Released: November 2002
Distributed by: Twentieth Century Fox
Directed by: Steven Soderbergh
Screenplay by: Steven Soderbergh
Adapted for film from the book by: Stanislaw Lem
Running time: 1 hr 39 mins
Taglines: "There are some places man is not ready to go." and "How far will you go for a second chance?"

Having seen this remake of Soderbergh's and after having read tzu's synopsis of the book, I must say that Soderbergh did a superb job of staying true to both the original movie and the book's plot. There are a couple of elemental twists and liberties that Soderbergh took with his adaptation, but my personal impression is that his additions, in no way, undermined the story at its core. If anything, he helped to enhance the storyline.

The set design, cinematography and direction were superb, in my honest opinion- nothing like what you'd expect to see in a Sci-Fi epic a'la Star Trek. It's dark, eerie, insightful, psychological and very thought-provoking. There were some scenes that distinctly reminded me of 2001: A Space Odyssey- scenes where Kelvin is approaching the space station in a shuttle and all we can hear are the ambient sounds generated by the ship he is riding in; the absence of music throughout most of the film; the pristine look of the station's interior that made it look incredibly empty while still seeming eerily ominous, despite the bright lighting. All of the technology seemed appropriate and not at all gratuitous.

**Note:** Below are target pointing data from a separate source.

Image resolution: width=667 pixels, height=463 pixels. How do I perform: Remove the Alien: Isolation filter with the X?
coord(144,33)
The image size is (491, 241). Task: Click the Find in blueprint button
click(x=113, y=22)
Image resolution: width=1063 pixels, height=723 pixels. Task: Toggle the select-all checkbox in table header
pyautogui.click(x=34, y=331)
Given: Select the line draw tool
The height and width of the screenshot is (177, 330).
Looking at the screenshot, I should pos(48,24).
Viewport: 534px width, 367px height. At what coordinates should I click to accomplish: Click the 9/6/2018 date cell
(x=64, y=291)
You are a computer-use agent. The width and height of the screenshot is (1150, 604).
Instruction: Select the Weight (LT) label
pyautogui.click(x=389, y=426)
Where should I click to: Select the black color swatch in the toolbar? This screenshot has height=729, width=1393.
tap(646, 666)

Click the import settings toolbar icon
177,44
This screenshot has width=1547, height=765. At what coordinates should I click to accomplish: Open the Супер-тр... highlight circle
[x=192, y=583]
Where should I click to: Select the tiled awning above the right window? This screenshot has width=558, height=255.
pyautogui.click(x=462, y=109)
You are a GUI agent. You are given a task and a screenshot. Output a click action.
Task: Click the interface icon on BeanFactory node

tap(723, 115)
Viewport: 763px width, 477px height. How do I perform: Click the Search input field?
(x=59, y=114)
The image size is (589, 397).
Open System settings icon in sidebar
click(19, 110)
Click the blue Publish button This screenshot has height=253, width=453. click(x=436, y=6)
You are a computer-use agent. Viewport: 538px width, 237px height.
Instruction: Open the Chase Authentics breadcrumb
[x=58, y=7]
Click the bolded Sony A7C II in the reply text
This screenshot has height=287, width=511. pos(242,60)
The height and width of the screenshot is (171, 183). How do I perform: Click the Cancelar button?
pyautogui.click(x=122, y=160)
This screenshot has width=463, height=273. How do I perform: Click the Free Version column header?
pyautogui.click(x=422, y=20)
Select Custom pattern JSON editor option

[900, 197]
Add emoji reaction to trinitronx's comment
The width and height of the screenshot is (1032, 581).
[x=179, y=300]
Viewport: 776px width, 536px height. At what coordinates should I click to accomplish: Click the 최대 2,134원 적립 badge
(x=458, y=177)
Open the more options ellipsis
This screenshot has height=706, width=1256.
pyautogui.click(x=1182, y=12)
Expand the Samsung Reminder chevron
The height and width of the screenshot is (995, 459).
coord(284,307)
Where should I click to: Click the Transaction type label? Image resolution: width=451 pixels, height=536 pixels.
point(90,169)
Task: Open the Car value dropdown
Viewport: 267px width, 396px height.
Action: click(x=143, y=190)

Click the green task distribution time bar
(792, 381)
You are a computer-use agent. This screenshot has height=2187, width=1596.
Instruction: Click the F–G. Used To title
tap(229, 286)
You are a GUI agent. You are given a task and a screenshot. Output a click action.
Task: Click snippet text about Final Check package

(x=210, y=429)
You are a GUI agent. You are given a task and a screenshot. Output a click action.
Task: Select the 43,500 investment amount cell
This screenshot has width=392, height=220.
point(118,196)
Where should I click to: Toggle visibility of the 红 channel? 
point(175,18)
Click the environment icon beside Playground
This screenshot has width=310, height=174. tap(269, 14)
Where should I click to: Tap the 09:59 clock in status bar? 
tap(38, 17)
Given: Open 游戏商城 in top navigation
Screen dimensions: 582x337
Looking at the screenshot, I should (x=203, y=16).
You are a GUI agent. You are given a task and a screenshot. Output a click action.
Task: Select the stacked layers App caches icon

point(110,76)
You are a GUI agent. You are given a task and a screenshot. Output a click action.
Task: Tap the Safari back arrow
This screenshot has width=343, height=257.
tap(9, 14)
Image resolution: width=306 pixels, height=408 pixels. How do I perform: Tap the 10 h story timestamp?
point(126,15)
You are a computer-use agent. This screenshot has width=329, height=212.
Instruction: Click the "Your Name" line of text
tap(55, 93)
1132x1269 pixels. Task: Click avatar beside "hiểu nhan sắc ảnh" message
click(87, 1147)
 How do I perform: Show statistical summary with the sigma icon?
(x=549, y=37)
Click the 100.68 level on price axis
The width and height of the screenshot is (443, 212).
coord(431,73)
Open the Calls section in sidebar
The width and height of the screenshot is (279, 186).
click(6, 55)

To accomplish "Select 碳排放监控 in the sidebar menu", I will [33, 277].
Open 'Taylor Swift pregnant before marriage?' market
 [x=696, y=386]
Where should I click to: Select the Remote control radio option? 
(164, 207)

George Clooney did, after all, play the role of Kris Kelvin with a surprising degree of effect, the only departure from the original character being that Kelvin, in this movie, was a psychologist sent to the station in an effort to discover why the Solaris crew had severed communications with Earth and refused to come home. His performance was well executed and left me, a member of the audience, with the impression that the character was truly as haunted by the death of his wife as he was supposed to be. When Kelvin was first introduced to the "reincarnation" of his late wife, his reaction seemed entirely believable and even realistic. He seemed appropriately shocked, surprised and confused. The slapping of his hands, the reluctance to directly look at her at first, his hesitation to even talk to her went a long way towards illustrating that he was experiencing the impossible. Clooney turned out an amazingly good performance. None of that "hey, look at me! I'm a pretty boy" stuff here. Good, solid, hard acting. And his delivery of dialogue (which served as the backbone for this movie) was impressive to say the least. Nothing seemed rushed at all, which was refreshing.

The role of Kelvin's wife, name changed to "Rheya", was played by Natascha MacElhone. MacElhone's performance was equally gratifying. Her character seemed just as haunted by the past as Clooney's and it was, in a way, fascinating to watch her come to the realization on her own that she is not quite human. The presence of super-human strength was not covered in the film, however the remarkably fast regenerative properties of these mysterious guests was shown rather handily. The character of Rheya was shown to be more tragic than anything. Since she was constructed from her husband's strongest and last memory of her, she was fated to be suicidal by nature, which seemed a severe stumbling block. Coupled with Kelvin's obvious discomfort in her presence did not help to put her suicidal tendencies to rest. If anything, her husband's emotional distance only exacerbated her guilt and subsequent suicide attempts (which failed the first time, but the second time stuck- in this movie adaptation, Kelvin was reluctant to send her to the "annihilator" due to his new-found love for this version of his wife. Realizing that she was not truly the wife of Kris Kelvin and only a dark shadow of her, Rheya had herself destroyed). MacElhone's portrayal of this character, in short, was tragically beautiful.

The other two major supporting characters did their jobs exceedingly well. Snow, played by Jeremy Davies (of Saving Private Ryan), was actually the "Snaut" character from Stanislaw Lem's book. And the role of Helen Gordon, played by Viola Davis, was the Dr. Sartorius character from the original book. Dr. Gibarian, whose named remained the same, was played by Ulrich Tukur and only appeared for a few moments in the beginning of the movie via a video transmission meant for Kris Kelvin. Upon reaching the station Kelvin discovered that his old mentor and friend, Dr. Gibarian, had committed suicide and later learned that the reason had something to do with the appearance of Gibarian's son on the station.

The major themes of the movie seemed to focus on guilt, redemption and atonement for perceived wrongs. The only real drawback that I saw to the movie was that the ending left me with more questions than answers. I was somewhat confused and ambiguous about the ending plot twist, which has undercurrents of something major, but I couldn't get a handle on what really happened.

All in all, it was a very fine film. Sadly, its performance in the box office is lacking, which seems a tragedy. This movie had the soul of great science fiction and showed it to the proverbial "T."